Clients are able to start small businesses (egg laying chickens or a cow to milk), they pay back and the dollars are loaned to someone else. According to CEO Christopher Crane, the organization handed out nearly $68 million in loans last year to more than 300,000 clients – mostly women in 27 countries in Africa, Asia, Eastern Europe and Latin America. These loans are given to cluster groups who meet and help each other if someone gets sick and can’t keep up with the loan. The applicants receive business training and if someone in the group doesn’t pass, they are kicked out. Loan payments are made weekly and the group takes pride in its individual successes.

Opportunity International was founded in 1971 about the same time. Vice President of Marketing Charlene Caldwell told me about one of the newer ventures – banking. “The Opportunity International Bank Malawi has opened forty thousand savings accounts in its first years of operation,” Caldwell said. “Since the poor have no identification, each client has a ‘smart card’ with their fingerprint embedded on a chip. Though we have branches they can go to, we also have begun a mobile bank in Mozambique and Malawi, which is a Brinks truck with an ATM on the back and windows on the side.” The Bill and Melinda Gates Foundation has partnered with Opportunity International in Africa to promote the ‘smart card’ program.

To learn more visit their website www.opportunity.org.

A Goal of Perfection

“At the very early age of eight I became interested in eighteenth-century French decorative arts. I thought I was Louis XV,” half-joked Ronald Freyberger during a recent afternoon. Freyberger, who said I could call him Ronny, was at the Santa Barbara Historical Society’s 25th Collectors Series lecturing on his favorite subject – French decorative arts.

Freyberger addressed the packed gallery and told us that between 1660 and 1790 France’s artisans produced furniture and decorations at an aesthetic level that pretty much has never been equaled. They used tortoiseshell, mother-of-pearl, gilded bronze, gold, silver, marble, semiprecious stones and silks. There was furniture by André-Charles Boulle, Louis XIV’s 22 tons of silver furniture (later melted down to finance war), Sevres porcelains and furniture belonging to Madame de Pompadour and Madame du Barry in the Rococo style. Marie Antoinette’s furniture was within the Neoclassicism of the Louis XVI period.

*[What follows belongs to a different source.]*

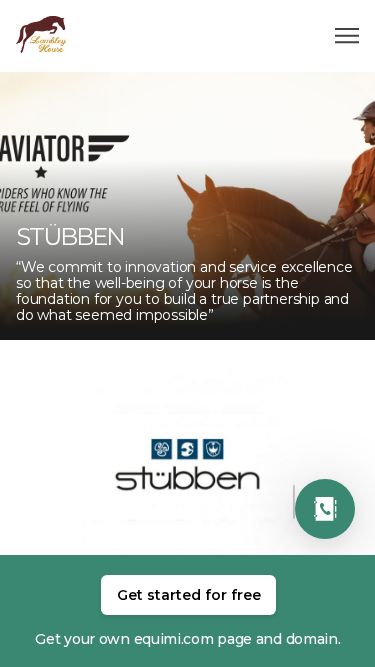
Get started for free (189, 595)
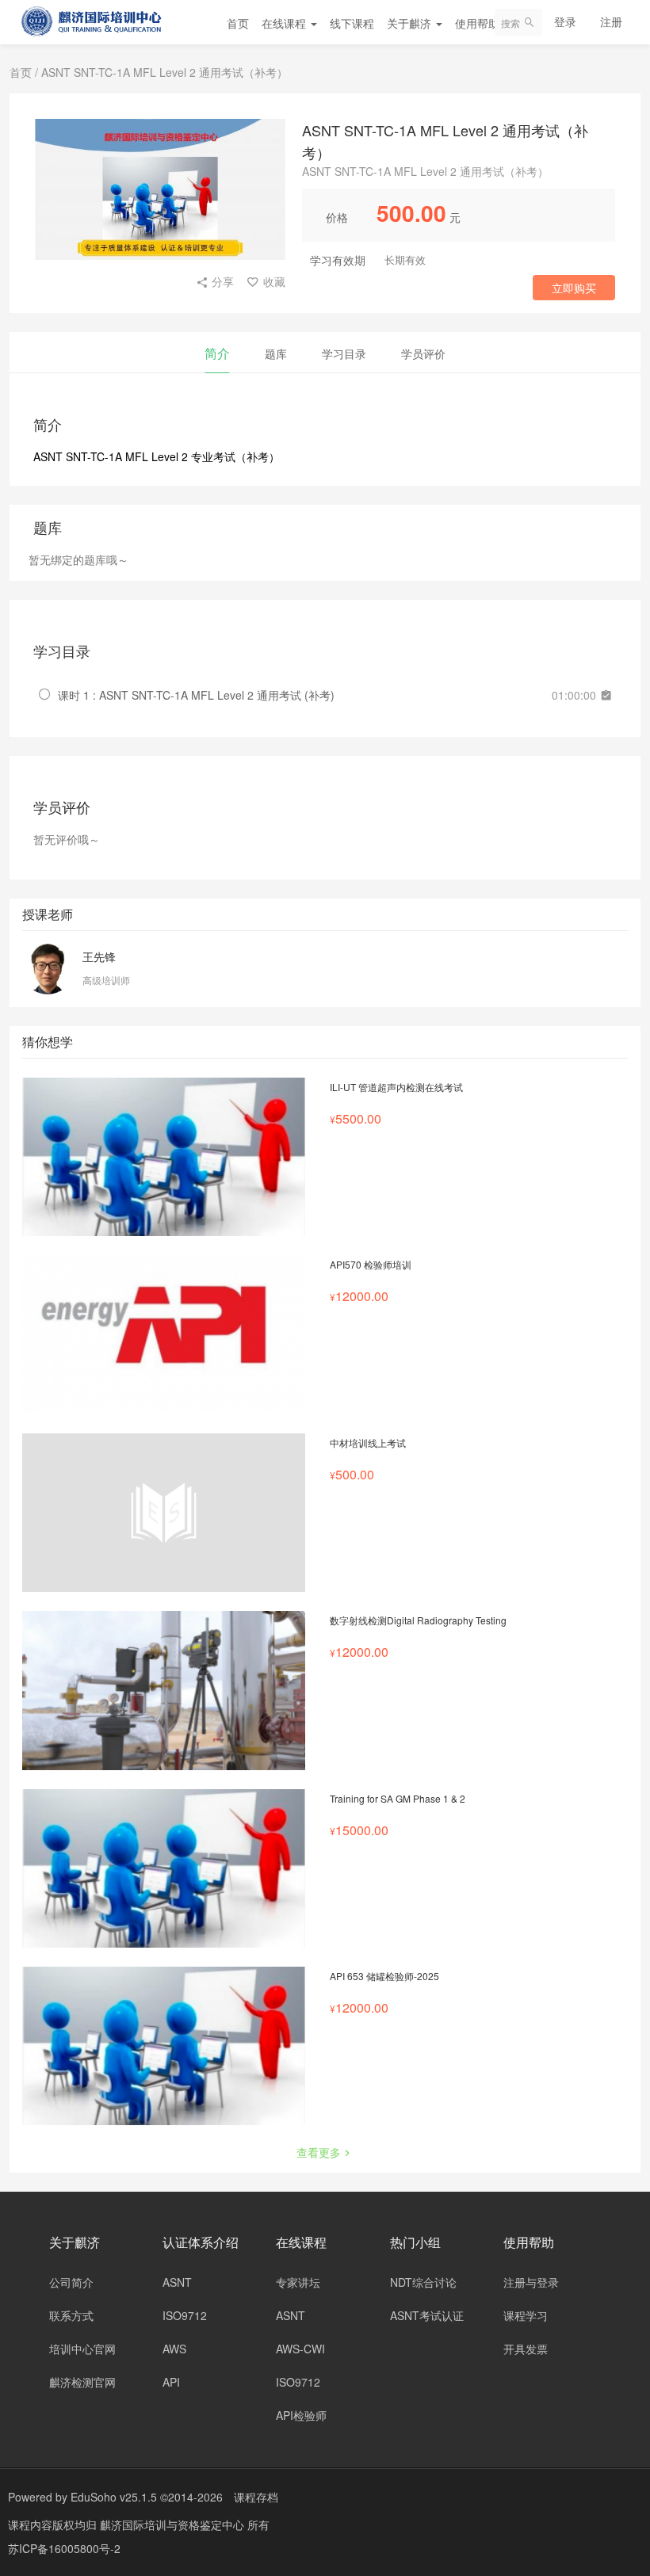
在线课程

The kings and queens of France, the official mistresses and European royalty had it pretty good until some Frenchmen decided, “Off with their heads!” during the Revolution of 1789. And now we have mass marketing of goods for the majority rather than catering to the elite. End of an opulent era.

Our speaker, Ronny, has all the degrees in art history but he is entirely self-taught in his field with the exception of once studying with the Conservateur en Chef of the Louvre, Pierre Verlet. Ronny is published in magazines and quoted in material from Versailles, the Louvre, J. Paul Getty Museum and the Metropolitan Museum of Art. He has lectured in many venues in several countries. His dry wit shows through. After showing us a painting of the Sun King during his lengthy toilette (wigs, medals, etc), he asked the audience, “Can you imagine Rumsfeld or Rice going through that every morning?”

Honorary chair and author Beverley Jackson chatted with Freyberger, whom she knew from time spent in New York. Executive director George Anderjack thanked chair Stefani Taliaferro and co-chairs Nancy Wall and Jean Goodrich for heading up the first luncheon in the Historical Society courtyard since the Edisons’ toxic cleanup of the corner began many moons ago. The cleanup will be totally complete in six months. Others boning up on their French history were Jill Kent, Bruce and Ida Rickborn, Elizabeth and Warren Youker, Betty Bagdasarian, Eileen Mielko, Diane Pannkuk, Ellen Pillsbury, Diane Sullivan, Kathryn Alexander, Eleanor Van Cott, Jo Beth Van Gelderen, Marie Wangeman and Robin Schutte.